▶ _DATA LISTING_
* * * * * * * * *

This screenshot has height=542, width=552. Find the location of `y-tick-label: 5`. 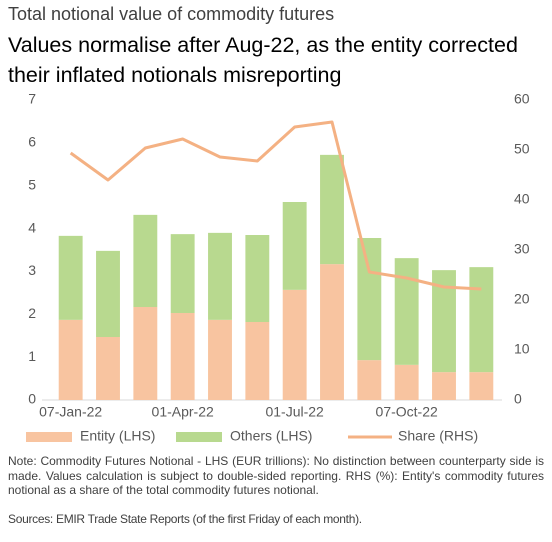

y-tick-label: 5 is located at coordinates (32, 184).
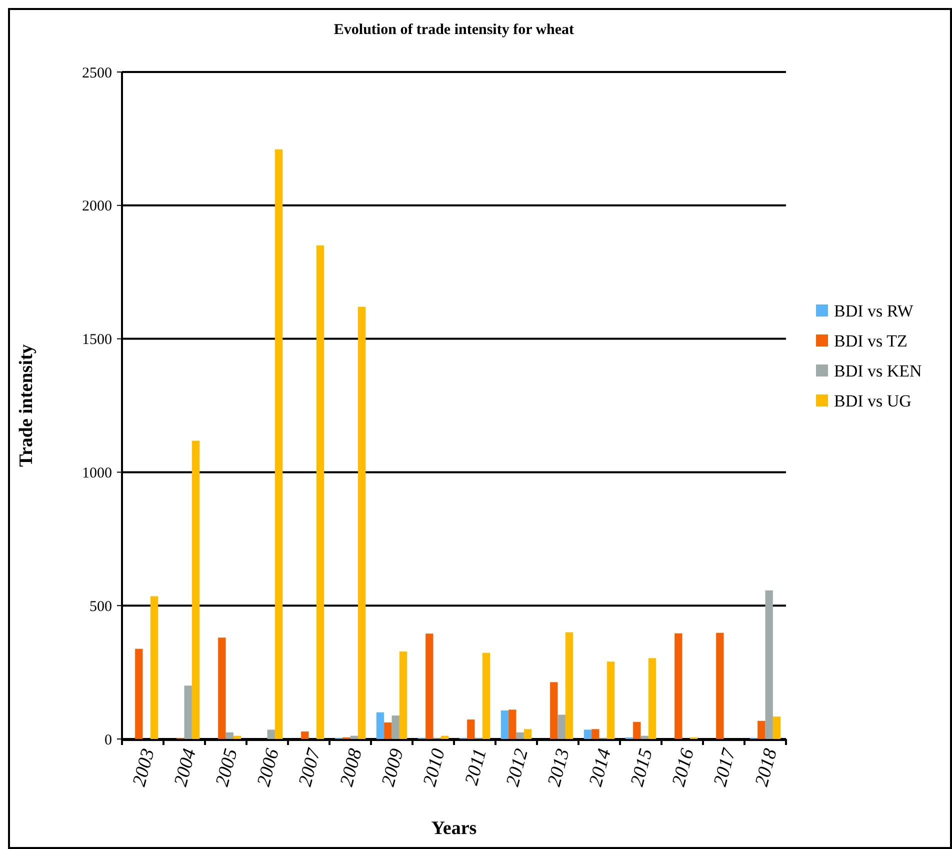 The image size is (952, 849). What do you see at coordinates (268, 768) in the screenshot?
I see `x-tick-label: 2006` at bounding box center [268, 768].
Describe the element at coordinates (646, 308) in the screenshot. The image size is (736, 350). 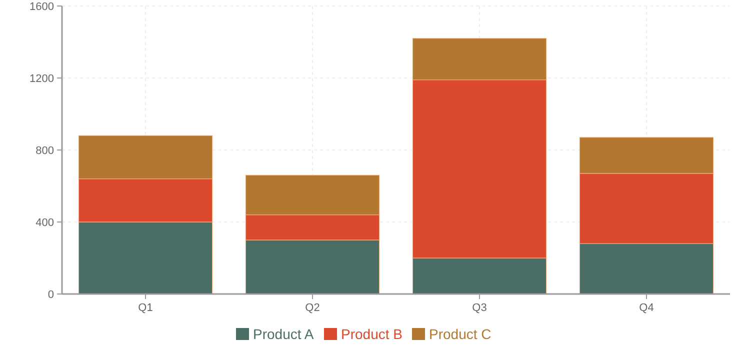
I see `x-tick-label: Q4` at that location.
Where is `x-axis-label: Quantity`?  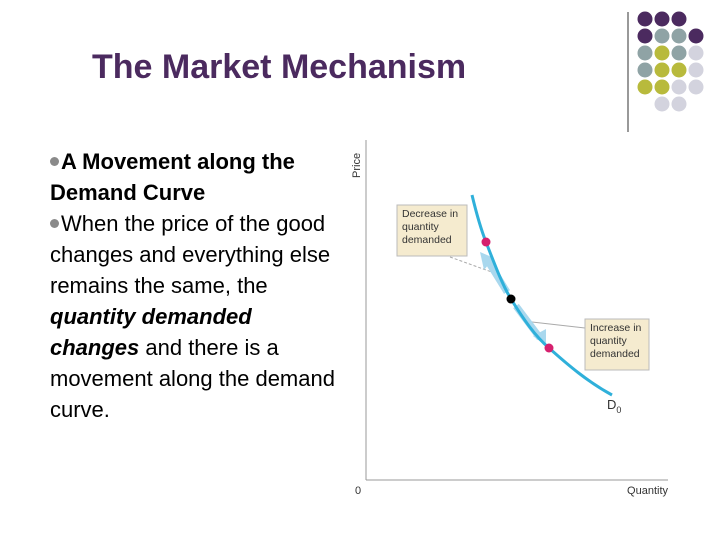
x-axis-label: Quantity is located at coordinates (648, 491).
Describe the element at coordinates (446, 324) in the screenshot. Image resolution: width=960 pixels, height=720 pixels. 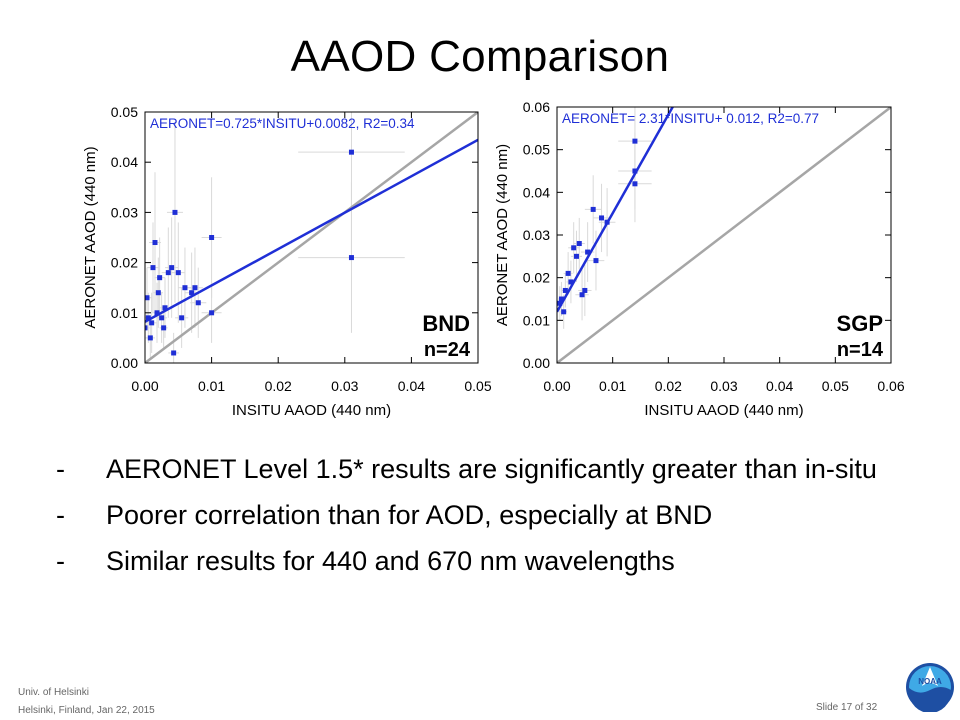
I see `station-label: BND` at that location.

* * * * * * * * *

▶ _ASSIGNMENT_
Copy every item above word for word, omitting the pictures.

▶ _ANSWER_
This screenshot has height=542, width=552. Find the location of `y-tick-label: 5`. 

y-tick-label: 5 is located at coordinates (32, 184).
 The image size is (952, 849). What do you see at coordinates (268, 768) in the screenshot?
I see `x-tick-label: 2006` at bounding box center [268, 768].
Describe the element at coordinates (646, 308) in the screenshot. The image size is (736, 350). 
I see `x-tick-label: Q4` at that location.
Where is `x-axis-label: Quantity`?  
x-axis-label: Quantity is located at coordinates (648, 491).
Describe the element at coordinates (446, 324) in the screenshot. Image resolution: width=960 pixels, height=720 pixels. 
I see `station-label: BND` at that location.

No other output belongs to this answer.